» **OPERAZIONI DA SVOLGERE**:
- A) Estrai dalla sentenza il passo che comincia con «udita la relazione» e prosegue fino a «rigetto del ricorso.».
- B) Riscrivi in forma di elenco il paragrafo della sentenza che inizia con «AGENZIA DELLE ENTRATE in persona del Direttore», mantenendone i fatti principali.

» **TESTO ESTRATTO**:
%%
Corte di Cassazione, sezione tributaria, sentenza 14 dicembre 2016, n. 25683

Illegittima la pronuncia della Ctr su un unico avviso di accertamento emesso nei confronti di una società di capitali, in contenzioso su impugnazione di avviso di accertamento emesso in capo al socio, e quindi su questioni non facenti parte del processo

Suprema Corte di Cassazione

sezione tributaria

sentenza 14 dicembre 2016, n. 25683

REPUBBLICA ITALIANA

IN NOME DEL POPOLO ITALIANO

LA CORTE SUPREMA DI CASSAZIONE

SEZIONE TRIBUTARIA

Composta dagli Ill.mi Sigg.ri Magistrati:

Dott. VIVALDI Roberta – Presidente

Dott. TORRICE Amelia – Consigliere

Dott. GARRI Fabrizia – Consigliere

Dott. ACETO Aldo – Consigliere

Dott. LA TORRE Maria Enza – rel. Consigliere

ha pronunciato la seguente:

SENTENZA

sul ricorso proposto da:sul ricorso 568-2011 proposto da:

(OMISSIS), elettivamente domiciliato in (OMISSIS), presso lo studio dell’avvocato (OMISSIS), rappresentato e difeso dall’avvocato (OMISSIS) con studio in (OMISSIS) (avviso postale ex articolo 135) giusta delega a margine;

– ricorrente –

contro

AGENZIA DELLE ENTRATE in persona del Direttore pro tempore, elettivamente domiciliato in ROMA VIA DEI PORTOGHESI 12, presso l’AVVOCATURA GENERALE DELLO STATO, che lo rappresenta e difende;

– controricorrente –

avverso la sentenza n. 116/2009 della COMM. TRIB. REG. delle MARCHE depositata il 27/10/2009;

udita la relazione della causa svolta nella pubblica udienza del 04/11/2016 dal Consigliere Dott. LA TORRE MARIA ENZA;

udito per il controricorrente l’Avvocato (OMISSIS) che ha chiesto il rigetto;

udito il P.M. in persona del Sostituto Procuratore Generale Dott. SORRENTINO FEDERICO che ha concluso per il rigetto del ricorso.
%%
» **DATI RACCOLTI**:
%%
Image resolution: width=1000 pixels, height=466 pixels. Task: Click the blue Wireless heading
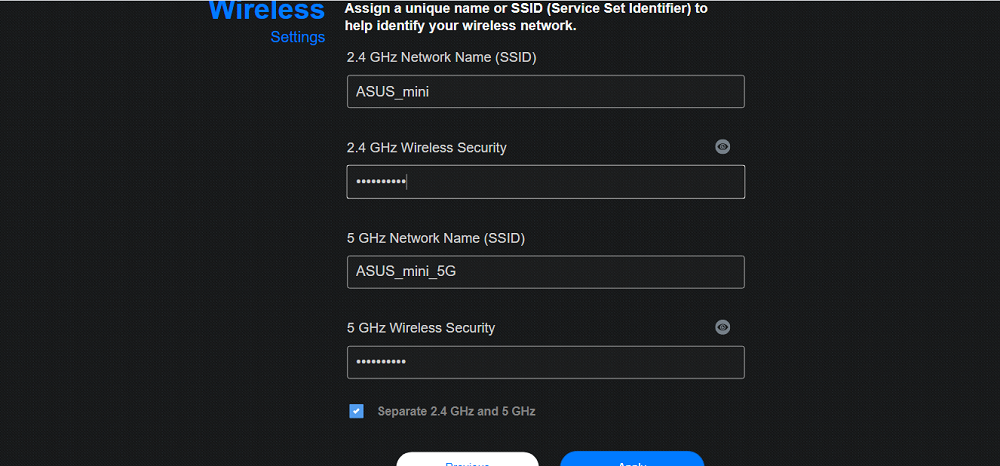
%%
» **RISULTATI PER ATTIVITÀ**:
- A)
udita la relazione della causa svolta nella pubblica udienza del 04/11/2016 dal Consigliere Dott. LA TORRE MARIA ENZA;

udito per il controricorrente l’Avvocato (OMISSIS) che ha chiesto il rigetto;

udito il P.M. in persona del Sostituto Procuratore Generale Dott. SORRENTINO FEDERICO che ha concluso per il rigetto del ricorso.

- B)
- Parte: Agenzia delle Entrate, in persona del Direttore pro tempore
- Domicilio eletto: Roma, via dei Portoghesi 12, presso l'Avvocatura Generale dello Stato
- Rappresentanza e difesa: Avvocatura Generale dello Stato